# Source document:
Up on the High Line

New York City’s High Line Park is situated on a former elevated freight railroad that was in operation from 1934 until 1980, on the west side of Manhattan. I’d been wanting to visit this distinctive park since it opened in 2009, and finally had the opportunity to do so this October. The next phase of the High Line is scheduled to open in 2011.
The High Line Park was designed by the landscape architecture firm of James Corner Field Operations. Although it is a linear park, it’s not one whose purpose is to get from Point A to Point B. Its walking surface isn’t laid out in a direct line; it instead shifts left and right, and is punctuated with islands of plantings and a diversity of areas for viewing and sitting. The design compels you to slow down and invites you to linger. From this park which is 30 feet above street level, you can take in views of the Hudson River and the variety of buildings and streetscapes of the up-and-coming Meatpacking District. You can also just enjoy the immediate surroundings of the uniquely-designed High Line itself.
The design of this park echoes the history of the High Line in several respects. Train tracks cut through the planters and walkways. Historic Art Deco railings have been retained and renovated along some of the park’s edges. In addition, the choice of plantings reflects the self-seeded landscape that dominated the rail line after trains ceased using it.
Other interesting features include custom linear concrete pavers that separate and narrow as they blend into plant beds; benches that appear to lift up from the walkways; and an area with amphitheater-type seating oriented toward a street view. Buildings also straddle the park in three locations.

# Information supplied:
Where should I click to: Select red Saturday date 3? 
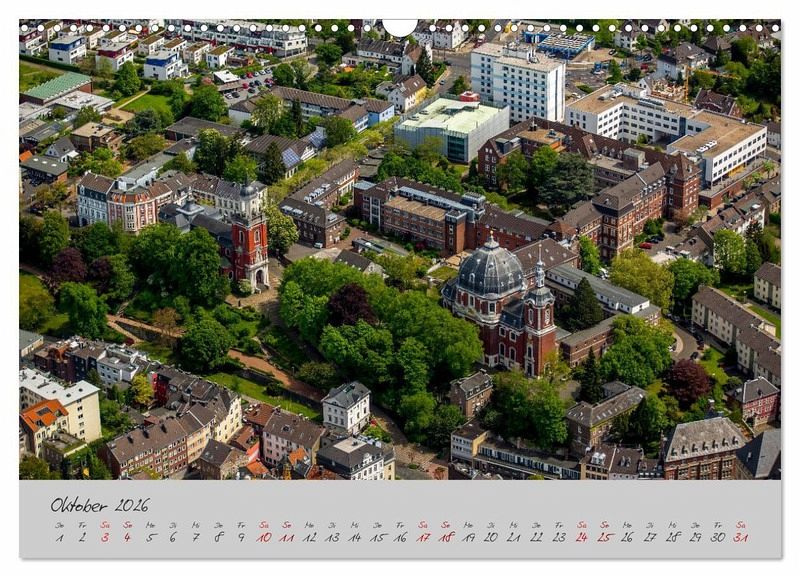pos(105,537)
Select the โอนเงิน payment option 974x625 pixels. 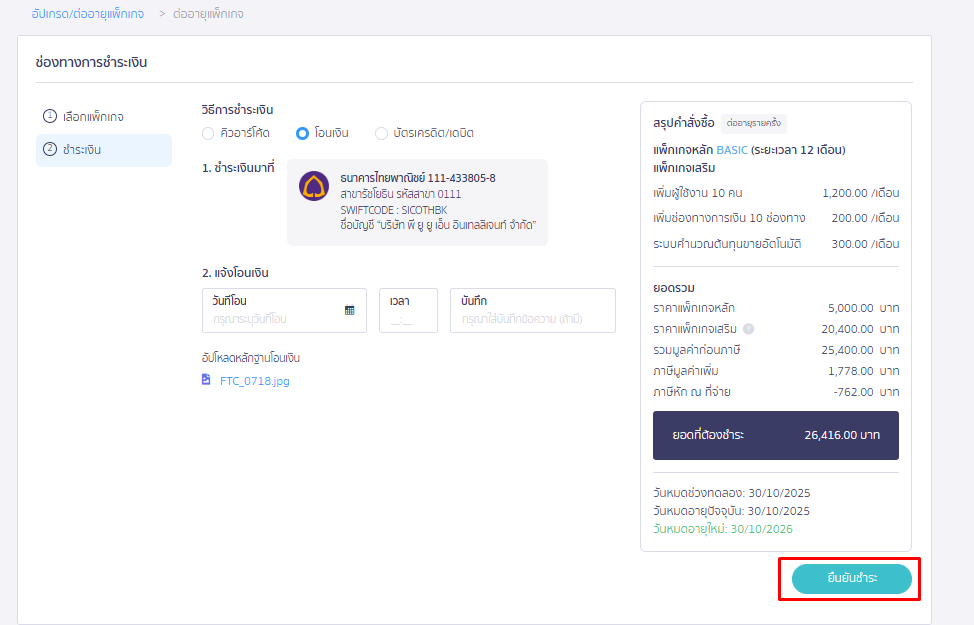coord(302,133)
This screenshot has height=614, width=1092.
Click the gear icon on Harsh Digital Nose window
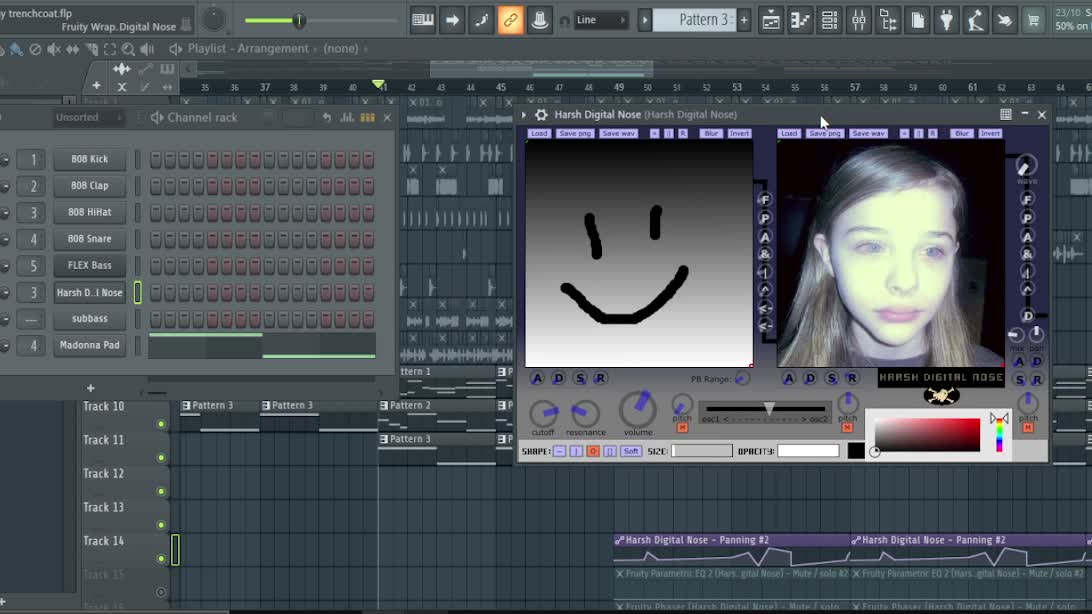pos(541,114)
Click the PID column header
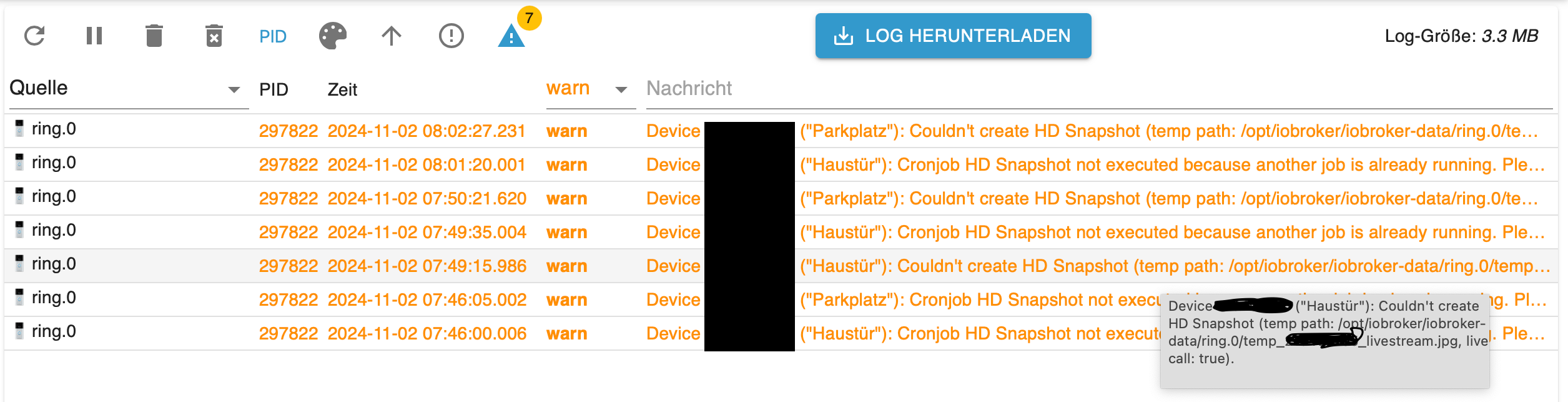The image size is (1568, 402). coord(274,90)

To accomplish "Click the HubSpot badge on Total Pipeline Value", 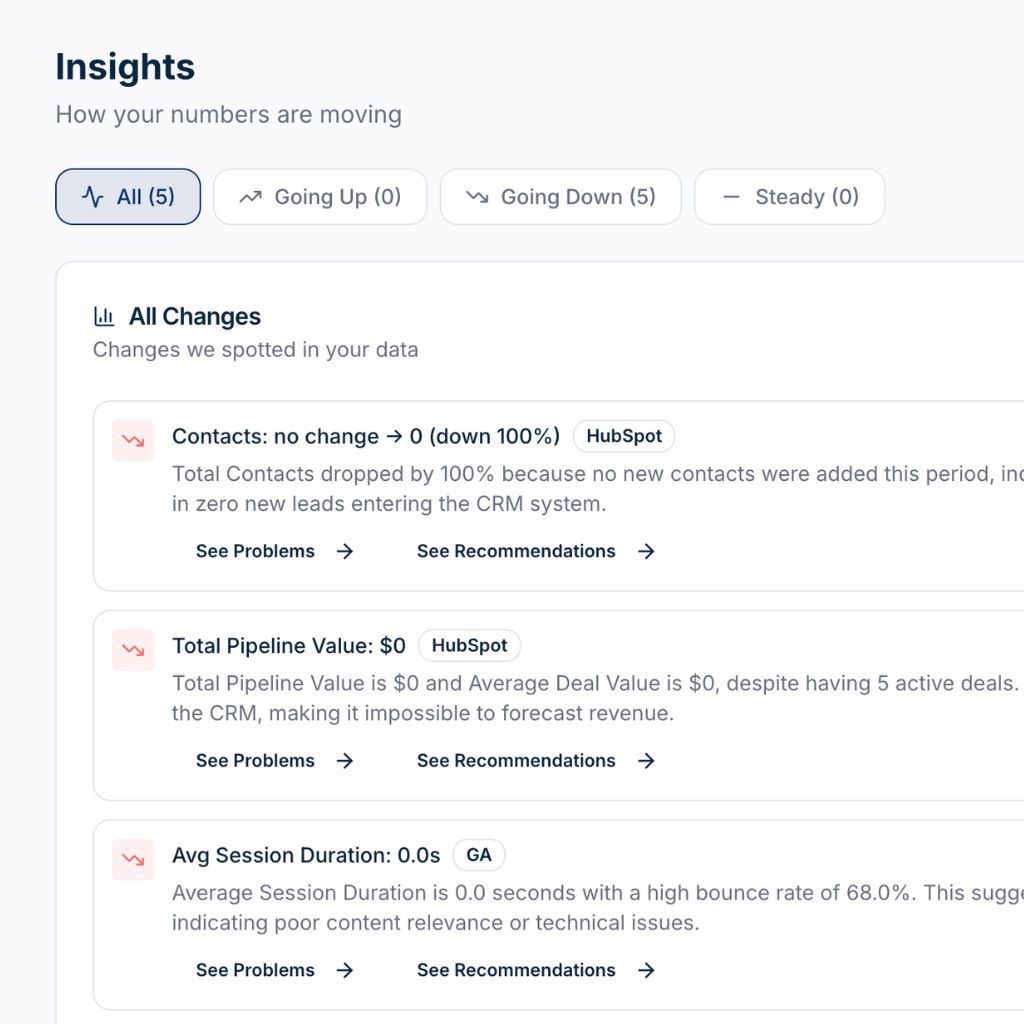I will point(469,646).

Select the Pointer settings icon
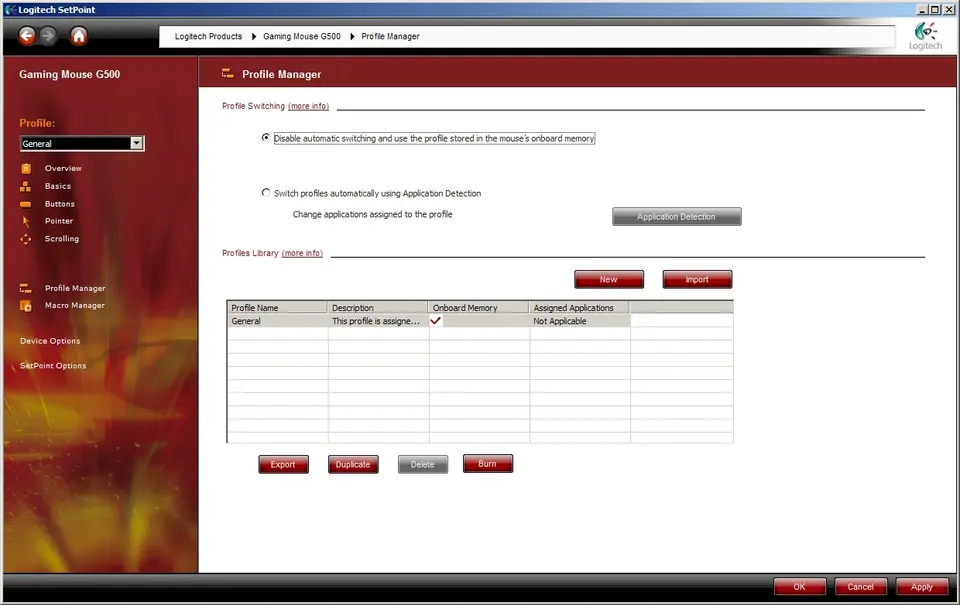(26, 221)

# Exercise directions:
Retype the stretch of the High Line text from "The design of" through "ceased using it.".

# Task answer:
The design of this park echoes the history of the High Line in several respects. Train tracks cut through the planters and walkways. Historic Art Deco railings have been retained and renovated along some of the park’s edges. In addition, the choice of plantings reflects the self-seeded landscape that dominated the rail line after trains ceased using it.